The Japanese word for this is “Mendokusai.” How do I know? It turns out this same phenomenon is taking place amongst young people of both sexes in Japan. Not only are many forgoing marriage, they are also skipping … sex. It’s just not worth it, they say. There’s even a word for this. (According to the Guardian, “Mendokusai translates loosely as ‘Too troublesome’ or ‘I can’t be bothered.'”)

It’s bad enough for a society when its citizens don’t settle down and have children. That implies — and, in fact, guarantees — a sort of hopelessness about the future. But just imagine how hopeless a society must be for people to willingly suppress the sexual instinct.

Mother nature created a pretty inexorable urge — if for no other reason than that the survival of humanity is depends on it. (Last time I checked, this is a pretty basic level on Maslow’s hierarchy. And physiological needs aside, think about the psychological and spiritual benefits of individuals having a real-life intimate connections.)

Could there be a connection between what Dr. Helen is documenting here and what’s happening in Japan? Japanese culture and American culture are, of course, a world apart, but technology has made that world smaller. And, in fact, technology might just be the common denominator.

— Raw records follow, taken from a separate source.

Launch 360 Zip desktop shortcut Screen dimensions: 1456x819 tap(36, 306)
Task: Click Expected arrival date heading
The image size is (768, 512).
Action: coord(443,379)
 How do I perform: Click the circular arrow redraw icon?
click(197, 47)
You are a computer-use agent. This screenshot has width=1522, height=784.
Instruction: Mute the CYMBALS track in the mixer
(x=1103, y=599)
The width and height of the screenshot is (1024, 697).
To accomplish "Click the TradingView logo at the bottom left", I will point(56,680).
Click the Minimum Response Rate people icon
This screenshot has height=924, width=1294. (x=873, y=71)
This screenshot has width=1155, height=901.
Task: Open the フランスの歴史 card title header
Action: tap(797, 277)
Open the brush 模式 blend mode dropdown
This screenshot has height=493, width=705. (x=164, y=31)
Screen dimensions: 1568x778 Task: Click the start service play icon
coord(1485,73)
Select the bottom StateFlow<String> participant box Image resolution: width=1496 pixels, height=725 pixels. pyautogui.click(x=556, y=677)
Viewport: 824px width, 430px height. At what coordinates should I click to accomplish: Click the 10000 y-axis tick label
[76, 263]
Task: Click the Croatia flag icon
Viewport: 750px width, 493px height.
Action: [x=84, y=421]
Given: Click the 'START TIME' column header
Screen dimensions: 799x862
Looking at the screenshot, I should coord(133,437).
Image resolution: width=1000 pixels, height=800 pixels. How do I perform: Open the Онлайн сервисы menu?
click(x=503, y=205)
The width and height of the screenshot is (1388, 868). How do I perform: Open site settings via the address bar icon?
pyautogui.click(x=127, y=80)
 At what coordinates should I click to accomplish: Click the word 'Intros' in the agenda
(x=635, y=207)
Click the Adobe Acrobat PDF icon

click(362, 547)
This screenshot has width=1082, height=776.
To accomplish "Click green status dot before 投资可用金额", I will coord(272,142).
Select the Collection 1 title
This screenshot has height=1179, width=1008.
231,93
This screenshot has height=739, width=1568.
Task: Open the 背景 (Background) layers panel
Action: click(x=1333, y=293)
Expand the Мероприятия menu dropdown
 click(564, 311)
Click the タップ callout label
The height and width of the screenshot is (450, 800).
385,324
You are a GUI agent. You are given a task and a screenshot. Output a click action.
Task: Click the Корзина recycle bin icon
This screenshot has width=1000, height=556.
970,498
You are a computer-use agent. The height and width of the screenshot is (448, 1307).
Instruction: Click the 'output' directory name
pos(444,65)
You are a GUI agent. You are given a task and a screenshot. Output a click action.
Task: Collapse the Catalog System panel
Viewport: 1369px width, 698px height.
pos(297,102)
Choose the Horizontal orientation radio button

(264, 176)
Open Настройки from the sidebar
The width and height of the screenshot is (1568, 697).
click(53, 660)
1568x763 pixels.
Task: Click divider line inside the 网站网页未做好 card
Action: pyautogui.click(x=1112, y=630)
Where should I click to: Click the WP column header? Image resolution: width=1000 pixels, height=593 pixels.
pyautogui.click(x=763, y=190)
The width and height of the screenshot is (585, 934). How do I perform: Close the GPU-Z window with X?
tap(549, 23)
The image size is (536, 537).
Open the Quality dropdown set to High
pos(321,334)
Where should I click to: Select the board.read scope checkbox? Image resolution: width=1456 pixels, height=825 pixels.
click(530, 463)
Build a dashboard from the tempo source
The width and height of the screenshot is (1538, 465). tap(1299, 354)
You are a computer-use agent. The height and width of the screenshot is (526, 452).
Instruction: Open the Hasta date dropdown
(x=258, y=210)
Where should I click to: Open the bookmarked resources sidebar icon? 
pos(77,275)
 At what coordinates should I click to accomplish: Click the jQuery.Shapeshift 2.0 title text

According to the Guardian story, some of the blame for what’s happening in Japan belongs to “the usual technological suspects: online porn, virtual-reality “girlfriends”, anime cartoons…” For example, the article goes on to mention “one man in his early 30s, a virgin, who can’t get sexually aroused unless he watches female robots on a game similar to Power Rangers.”

(Warning guys: If it gets to the point when you need Power Rangers to get it up, you might have a serious problem.)

Interestingly, in her book, Dr. Helen also argues that online porn is replacing the need for American women. This is partly because online porn doesn’t sleep with your friends, nag you on game day, or sue you for child support. But it can also be addictive for various reasons. (Luckily, the trend of anime cartoons, and Power Rangers porn is still a few years off for us.)

This is another argument for us to implement some sort of Sabbath day, where we all agree to unplug from the internet in order to eat, drink, and, shall we say, be merry.